Woodbadge mit langem Bart

veröffentlicht am 5. März 2015

woodbadge-florian-roverdak-2015_3„Ich habe ja lange genug gebraucht“, sagt der bärtige Florian Dörries aus dem Arbeitskreis der Roverstufe „jetzt wollte ich endlich fertig werden.“. Letztes Wochenende bekam Florian vom Diözesanvorstand Anna Werner das Woodbadge mit Urkunde, Tuch, Knoten und die Klötzchen verliehen.

Nach langen Jahren des Zauderns und Verschiebens hatte Florian im Jahr 2013, grade noch rechtzeitig vor Fristablauf, seine Woodbadge-Arbeit nach dem alten Ausbildungskonzept abgesendet. Der bürokratische Weg durch das Bundesamt der DPSG tat sein übriges dazu, das Florian nun endlich nach langen Jahren sein Woodbadge in den Händen hält.

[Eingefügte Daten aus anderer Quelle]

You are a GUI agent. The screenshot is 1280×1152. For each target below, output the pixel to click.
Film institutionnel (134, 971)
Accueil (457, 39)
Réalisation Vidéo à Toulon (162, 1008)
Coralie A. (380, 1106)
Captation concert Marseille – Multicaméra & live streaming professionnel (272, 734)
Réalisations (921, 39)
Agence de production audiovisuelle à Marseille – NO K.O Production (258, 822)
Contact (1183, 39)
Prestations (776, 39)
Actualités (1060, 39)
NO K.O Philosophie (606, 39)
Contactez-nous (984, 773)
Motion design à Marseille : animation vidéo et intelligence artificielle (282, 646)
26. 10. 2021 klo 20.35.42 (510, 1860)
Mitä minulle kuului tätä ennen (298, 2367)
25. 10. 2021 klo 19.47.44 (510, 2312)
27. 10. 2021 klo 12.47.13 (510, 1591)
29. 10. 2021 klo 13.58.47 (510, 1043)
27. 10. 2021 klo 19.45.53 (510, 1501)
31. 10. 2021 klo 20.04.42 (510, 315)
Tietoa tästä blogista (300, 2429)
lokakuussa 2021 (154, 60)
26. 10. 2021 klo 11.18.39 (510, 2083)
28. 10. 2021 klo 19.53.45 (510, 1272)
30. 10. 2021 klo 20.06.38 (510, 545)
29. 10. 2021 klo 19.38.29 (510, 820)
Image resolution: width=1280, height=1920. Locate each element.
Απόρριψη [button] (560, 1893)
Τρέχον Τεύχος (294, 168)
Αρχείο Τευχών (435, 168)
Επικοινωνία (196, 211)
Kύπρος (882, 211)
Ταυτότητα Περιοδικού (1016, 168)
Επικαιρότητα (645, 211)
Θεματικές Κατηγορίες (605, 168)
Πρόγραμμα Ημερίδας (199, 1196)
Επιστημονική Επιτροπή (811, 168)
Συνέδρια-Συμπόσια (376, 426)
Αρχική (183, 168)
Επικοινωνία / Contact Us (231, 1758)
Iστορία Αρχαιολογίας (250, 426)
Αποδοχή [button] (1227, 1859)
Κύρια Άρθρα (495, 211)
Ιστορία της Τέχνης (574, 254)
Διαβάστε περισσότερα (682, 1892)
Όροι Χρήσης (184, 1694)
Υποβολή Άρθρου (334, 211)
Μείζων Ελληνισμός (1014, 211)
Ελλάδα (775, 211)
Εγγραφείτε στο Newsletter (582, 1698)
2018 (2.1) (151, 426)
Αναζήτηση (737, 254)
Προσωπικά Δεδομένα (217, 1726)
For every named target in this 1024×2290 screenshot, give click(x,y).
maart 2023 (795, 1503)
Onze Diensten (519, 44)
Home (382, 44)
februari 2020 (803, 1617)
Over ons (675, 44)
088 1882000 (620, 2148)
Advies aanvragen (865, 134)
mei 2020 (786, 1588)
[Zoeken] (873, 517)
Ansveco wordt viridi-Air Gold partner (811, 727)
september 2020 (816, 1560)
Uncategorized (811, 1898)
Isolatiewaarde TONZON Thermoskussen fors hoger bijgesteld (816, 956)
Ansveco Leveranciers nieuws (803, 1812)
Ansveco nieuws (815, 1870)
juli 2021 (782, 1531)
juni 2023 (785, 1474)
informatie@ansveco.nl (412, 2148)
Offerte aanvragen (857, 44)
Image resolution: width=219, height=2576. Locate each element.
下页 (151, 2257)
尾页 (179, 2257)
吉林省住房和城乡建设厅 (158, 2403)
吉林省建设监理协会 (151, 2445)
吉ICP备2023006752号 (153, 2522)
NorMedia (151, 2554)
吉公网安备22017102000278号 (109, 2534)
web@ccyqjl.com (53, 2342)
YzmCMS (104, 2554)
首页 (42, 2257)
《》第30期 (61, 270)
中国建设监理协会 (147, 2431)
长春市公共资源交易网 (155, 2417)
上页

Die Verleihung fand im DPSG Haus Seehause am Möhnesee statt. Anlass war das erste Arbeitskreistreffen des DAKs mit dem Rovercamp-Vorbereitungsteam für das Rovercamp 2015 . Den Arbeitskreis der Roverstufe freute der Überraschungsbesuch noch einmal ganz besonders, da Florians Arbeit zur Selbst- und Projektreflexion zu einem großen Teil auf Erlebnissen aus dem Rovercamp basiert. Von seinen Erkenntnissen profitiert das Programm des Camps auch heute noch.

„In der freien Wirtschaft muss man viel Geld für so eine vergleichbare Ausbildung bezahlen“, meint Anna Werner kurz vor Ihrem Abschied aus der Runde, „wir wünschen uns mehr Leiter mit dieser Ausbildung.“. Tatsächlich bietet die Modulausbildung mit dem Woodbadgekurs am Ende so viele Kompetenzen aus dem Sozialen und Methodischen Bereich, das die Wirtschaft mit „Soft-Skills“ sogar ein eigenes Wort dafür eingeführt hat.

Die Diözesen aus der Region Mitte bieten mit Unterstützung des DAK aus Paderborn am Ende des Jahres 2015 daher auch einen Woodbadgekurs für Leiterinnen und Leiter der Roverstufe an und empfehlen jedem Roverleiter sich die Kursseite zu „es leuchtet rot“ einmal genauer anzuschauen.